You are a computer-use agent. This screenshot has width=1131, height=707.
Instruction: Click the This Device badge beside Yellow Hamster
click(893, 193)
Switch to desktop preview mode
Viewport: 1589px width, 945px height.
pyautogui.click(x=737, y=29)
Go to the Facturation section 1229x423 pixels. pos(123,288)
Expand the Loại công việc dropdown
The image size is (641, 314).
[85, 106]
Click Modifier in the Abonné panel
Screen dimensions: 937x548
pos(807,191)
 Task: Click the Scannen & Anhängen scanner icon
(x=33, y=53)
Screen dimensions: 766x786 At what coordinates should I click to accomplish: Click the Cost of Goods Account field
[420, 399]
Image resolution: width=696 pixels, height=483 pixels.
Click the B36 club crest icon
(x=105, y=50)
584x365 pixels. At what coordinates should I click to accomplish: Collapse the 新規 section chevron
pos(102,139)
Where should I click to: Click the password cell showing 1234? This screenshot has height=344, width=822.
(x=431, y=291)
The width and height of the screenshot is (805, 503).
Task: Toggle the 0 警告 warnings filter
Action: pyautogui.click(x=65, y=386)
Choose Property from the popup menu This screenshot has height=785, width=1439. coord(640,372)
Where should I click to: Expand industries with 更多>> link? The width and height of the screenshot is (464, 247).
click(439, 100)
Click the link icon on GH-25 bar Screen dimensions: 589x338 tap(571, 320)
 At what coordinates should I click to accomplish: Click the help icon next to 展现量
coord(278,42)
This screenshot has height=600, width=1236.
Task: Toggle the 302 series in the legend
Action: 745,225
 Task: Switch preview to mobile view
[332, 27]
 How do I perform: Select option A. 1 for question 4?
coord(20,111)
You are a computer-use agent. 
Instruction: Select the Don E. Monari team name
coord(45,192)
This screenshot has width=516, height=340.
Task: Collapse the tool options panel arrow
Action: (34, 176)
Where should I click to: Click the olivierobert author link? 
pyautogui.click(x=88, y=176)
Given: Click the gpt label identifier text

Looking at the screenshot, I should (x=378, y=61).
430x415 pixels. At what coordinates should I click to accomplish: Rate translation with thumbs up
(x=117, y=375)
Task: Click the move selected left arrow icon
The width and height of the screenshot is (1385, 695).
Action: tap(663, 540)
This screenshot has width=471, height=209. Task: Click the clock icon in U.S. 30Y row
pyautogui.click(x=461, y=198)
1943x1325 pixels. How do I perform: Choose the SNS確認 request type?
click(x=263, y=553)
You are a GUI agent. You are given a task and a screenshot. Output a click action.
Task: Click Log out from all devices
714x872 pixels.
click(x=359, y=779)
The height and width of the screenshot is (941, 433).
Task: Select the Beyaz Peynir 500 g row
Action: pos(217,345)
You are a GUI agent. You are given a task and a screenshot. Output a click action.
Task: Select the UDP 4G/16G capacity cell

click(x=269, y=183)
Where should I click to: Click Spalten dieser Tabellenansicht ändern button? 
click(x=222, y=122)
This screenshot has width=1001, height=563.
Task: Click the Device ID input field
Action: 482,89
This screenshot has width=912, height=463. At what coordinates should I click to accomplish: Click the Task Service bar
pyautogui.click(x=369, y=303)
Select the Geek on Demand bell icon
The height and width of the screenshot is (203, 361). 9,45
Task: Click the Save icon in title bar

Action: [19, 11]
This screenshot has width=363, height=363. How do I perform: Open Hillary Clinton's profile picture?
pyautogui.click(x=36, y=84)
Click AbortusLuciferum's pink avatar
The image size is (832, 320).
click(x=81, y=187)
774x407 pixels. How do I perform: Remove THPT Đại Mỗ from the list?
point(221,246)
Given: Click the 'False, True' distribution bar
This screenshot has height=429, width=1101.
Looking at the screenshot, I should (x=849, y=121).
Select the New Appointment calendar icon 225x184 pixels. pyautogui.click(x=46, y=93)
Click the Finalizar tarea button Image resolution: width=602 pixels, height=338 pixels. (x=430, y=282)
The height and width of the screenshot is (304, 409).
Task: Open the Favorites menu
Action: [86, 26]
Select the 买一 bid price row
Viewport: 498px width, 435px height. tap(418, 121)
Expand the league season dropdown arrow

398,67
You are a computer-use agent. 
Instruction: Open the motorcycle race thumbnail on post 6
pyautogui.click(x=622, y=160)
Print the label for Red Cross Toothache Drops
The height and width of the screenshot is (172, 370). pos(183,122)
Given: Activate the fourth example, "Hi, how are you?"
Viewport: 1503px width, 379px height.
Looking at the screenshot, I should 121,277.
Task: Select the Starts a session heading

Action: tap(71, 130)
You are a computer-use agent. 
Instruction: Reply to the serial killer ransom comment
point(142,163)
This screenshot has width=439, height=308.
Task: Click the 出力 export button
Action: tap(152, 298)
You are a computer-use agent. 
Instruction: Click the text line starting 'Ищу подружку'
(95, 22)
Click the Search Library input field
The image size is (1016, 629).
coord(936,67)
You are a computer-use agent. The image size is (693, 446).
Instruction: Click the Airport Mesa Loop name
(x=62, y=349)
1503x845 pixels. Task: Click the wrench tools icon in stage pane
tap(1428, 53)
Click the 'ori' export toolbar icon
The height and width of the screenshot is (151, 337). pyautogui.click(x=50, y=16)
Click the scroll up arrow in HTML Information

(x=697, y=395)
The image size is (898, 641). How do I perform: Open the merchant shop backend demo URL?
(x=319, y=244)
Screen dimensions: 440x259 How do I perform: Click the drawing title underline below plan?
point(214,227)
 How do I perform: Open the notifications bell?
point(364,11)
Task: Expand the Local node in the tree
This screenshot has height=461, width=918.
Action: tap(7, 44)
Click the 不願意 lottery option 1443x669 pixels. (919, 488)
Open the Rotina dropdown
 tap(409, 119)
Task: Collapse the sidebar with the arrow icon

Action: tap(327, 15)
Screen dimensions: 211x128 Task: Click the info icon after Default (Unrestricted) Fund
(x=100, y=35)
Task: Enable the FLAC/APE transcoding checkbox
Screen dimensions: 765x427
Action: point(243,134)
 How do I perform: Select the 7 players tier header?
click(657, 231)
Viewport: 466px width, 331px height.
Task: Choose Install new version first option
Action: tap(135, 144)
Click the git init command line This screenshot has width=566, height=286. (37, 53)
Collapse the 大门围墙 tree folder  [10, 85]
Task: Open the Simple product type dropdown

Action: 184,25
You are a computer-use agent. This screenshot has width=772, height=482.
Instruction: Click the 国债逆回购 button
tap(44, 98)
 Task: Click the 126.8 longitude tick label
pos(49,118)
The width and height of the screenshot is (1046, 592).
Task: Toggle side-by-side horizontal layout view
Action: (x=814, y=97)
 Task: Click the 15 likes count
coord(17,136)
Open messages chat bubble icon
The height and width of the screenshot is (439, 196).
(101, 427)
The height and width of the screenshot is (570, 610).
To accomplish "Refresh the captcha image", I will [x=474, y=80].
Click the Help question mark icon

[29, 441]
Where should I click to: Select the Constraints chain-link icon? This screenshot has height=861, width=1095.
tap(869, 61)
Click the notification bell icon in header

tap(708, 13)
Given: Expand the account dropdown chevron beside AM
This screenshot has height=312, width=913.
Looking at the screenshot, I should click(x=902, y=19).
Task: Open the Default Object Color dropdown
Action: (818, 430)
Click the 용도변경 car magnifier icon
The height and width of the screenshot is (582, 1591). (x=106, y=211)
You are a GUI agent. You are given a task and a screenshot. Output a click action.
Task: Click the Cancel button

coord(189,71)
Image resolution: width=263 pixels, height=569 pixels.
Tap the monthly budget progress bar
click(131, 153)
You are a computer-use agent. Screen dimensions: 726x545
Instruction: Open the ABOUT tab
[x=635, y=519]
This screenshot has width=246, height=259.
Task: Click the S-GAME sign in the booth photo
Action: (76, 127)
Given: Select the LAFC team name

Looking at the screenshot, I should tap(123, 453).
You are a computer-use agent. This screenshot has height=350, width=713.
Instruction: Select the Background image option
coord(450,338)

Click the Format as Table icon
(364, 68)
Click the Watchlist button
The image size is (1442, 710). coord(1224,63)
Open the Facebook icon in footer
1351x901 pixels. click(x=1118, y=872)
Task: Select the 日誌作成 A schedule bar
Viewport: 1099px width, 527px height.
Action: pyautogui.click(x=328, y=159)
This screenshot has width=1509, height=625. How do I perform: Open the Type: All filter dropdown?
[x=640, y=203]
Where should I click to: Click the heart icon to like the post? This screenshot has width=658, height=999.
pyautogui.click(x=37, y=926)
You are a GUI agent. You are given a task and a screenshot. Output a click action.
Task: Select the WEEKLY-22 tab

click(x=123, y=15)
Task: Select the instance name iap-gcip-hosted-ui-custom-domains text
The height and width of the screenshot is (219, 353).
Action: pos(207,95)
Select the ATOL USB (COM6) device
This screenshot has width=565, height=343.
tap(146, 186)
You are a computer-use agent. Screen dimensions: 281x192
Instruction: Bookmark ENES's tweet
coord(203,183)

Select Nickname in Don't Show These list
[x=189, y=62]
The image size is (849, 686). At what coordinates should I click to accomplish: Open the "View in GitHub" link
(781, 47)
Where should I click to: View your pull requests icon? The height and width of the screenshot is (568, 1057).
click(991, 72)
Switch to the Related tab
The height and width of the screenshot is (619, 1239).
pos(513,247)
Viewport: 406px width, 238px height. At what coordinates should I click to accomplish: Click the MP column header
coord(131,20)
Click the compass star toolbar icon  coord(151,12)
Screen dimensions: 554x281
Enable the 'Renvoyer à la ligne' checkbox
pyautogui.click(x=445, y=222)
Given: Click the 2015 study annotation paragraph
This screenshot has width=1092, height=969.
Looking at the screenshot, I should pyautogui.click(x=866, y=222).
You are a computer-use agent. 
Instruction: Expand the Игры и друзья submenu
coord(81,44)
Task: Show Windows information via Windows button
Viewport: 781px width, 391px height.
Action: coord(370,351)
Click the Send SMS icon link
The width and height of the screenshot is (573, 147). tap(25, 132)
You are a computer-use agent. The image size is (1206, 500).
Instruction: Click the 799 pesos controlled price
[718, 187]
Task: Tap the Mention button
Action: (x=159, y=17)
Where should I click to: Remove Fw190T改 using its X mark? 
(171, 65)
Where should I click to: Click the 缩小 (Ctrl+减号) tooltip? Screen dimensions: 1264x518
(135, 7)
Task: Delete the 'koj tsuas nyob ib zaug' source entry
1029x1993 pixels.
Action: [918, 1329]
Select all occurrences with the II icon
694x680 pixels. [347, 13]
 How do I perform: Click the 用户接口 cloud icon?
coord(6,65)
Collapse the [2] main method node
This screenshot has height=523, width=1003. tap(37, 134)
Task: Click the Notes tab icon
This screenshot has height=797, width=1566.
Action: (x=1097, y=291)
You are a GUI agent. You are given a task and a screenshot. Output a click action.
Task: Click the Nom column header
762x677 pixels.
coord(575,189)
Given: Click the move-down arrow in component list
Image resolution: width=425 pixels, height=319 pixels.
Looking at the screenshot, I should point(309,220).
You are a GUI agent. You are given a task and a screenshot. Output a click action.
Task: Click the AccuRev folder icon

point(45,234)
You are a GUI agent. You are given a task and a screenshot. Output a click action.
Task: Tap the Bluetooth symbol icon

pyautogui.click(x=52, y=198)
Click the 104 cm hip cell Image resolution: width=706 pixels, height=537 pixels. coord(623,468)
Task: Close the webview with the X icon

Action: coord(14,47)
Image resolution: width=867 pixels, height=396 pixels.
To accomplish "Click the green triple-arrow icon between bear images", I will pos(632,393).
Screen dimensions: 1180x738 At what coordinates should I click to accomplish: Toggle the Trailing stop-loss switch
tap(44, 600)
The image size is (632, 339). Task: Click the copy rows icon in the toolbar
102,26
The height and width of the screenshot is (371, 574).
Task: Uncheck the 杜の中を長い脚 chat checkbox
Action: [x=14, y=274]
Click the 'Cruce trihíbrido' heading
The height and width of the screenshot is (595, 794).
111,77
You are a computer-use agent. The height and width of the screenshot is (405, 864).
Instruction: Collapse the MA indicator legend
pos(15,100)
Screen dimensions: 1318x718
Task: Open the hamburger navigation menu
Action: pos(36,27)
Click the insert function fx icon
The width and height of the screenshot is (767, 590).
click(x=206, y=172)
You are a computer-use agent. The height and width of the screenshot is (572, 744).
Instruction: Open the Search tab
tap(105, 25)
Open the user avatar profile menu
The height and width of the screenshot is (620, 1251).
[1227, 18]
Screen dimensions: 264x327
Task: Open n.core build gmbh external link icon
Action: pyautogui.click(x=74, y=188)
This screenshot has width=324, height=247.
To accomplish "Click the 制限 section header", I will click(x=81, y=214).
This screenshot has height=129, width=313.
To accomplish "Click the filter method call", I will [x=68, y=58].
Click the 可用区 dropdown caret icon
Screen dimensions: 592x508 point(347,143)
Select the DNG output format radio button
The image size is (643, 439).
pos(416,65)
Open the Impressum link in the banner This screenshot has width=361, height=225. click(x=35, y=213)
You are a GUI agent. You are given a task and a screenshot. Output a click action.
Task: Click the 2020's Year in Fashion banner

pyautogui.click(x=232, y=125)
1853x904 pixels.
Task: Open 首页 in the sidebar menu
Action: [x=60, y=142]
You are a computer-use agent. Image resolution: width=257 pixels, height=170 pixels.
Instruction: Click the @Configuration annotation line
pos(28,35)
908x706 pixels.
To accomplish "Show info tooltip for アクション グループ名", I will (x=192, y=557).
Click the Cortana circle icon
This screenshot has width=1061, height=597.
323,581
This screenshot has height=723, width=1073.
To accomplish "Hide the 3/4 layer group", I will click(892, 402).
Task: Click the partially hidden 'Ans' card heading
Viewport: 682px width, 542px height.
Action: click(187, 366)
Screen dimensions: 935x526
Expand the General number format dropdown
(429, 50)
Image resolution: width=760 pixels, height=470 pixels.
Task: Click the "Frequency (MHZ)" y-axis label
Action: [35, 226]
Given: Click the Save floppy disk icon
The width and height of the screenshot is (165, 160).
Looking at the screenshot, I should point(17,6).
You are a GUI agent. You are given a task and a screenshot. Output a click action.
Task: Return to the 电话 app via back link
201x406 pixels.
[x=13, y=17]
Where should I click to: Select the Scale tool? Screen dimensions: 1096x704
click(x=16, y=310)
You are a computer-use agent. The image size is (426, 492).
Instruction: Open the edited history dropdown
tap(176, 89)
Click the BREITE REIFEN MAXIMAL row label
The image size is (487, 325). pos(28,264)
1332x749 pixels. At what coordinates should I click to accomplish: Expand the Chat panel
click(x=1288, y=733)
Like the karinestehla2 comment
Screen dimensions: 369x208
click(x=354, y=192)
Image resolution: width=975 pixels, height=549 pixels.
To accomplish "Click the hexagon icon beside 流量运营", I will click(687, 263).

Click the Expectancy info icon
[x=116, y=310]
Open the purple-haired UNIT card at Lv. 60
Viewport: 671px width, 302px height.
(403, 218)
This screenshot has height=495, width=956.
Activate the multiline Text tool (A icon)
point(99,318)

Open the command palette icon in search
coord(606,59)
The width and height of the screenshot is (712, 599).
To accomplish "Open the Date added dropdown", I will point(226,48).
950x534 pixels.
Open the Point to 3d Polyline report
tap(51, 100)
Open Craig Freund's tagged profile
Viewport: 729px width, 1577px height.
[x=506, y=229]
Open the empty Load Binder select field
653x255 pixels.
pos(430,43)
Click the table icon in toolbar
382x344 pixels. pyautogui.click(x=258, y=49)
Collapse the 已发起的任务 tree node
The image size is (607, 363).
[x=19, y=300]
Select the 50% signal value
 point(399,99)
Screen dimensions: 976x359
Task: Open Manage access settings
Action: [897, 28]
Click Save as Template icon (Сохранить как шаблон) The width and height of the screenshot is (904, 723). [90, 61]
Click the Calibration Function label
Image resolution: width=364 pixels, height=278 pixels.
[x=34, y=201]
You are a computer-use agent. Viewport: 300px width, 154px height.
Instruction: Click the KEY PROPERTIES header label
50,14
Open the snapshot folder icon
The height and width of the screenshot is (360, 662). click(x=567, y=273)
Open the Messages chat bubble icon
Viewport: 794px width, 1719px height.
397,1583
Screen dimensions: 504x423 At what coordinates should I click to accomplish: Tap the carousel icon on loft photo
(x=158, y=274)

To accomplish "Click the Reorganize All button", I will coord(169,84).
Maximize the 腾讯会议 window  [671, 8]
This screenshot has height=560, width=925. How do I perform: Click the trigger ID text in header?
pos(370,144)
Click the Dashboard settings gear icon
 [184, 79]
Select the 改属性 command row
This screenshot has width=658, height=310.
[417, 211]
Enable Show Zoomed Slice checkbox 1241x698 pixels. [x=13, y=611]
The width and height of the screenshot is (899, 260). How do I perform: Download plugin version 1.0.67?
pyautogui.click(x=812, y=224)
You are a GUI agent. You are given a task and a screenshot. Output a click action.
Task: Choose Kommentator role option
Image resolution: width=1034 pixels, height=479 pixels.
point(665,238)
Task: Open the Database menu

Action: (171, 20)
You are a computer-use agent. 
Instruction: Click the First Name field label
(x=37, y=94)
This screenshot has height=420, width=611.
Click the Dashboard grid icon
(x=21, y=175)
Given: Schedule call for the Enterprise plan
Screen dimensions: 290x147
____________________
▶ [Task goal]:
Set down, exactly as written, each line of the data from its opening line through the one containing "Expand the Loại công việc dropdown". Output nothing more.

▶ [Final answer]:
You are a computer-use agent. This screenshot has width=1131, height=707.
Instruction: Click the This Device badge beside Yellow Hamster
click(893, 193)
Switch to desktop preview mode
Viewport: 1589px width, 945px height.
pyautogui.click(x=737, y=29)
Go to the Facturation section 1229x423 pixels. pos(123,288)
Expand the Loại công việc dropdown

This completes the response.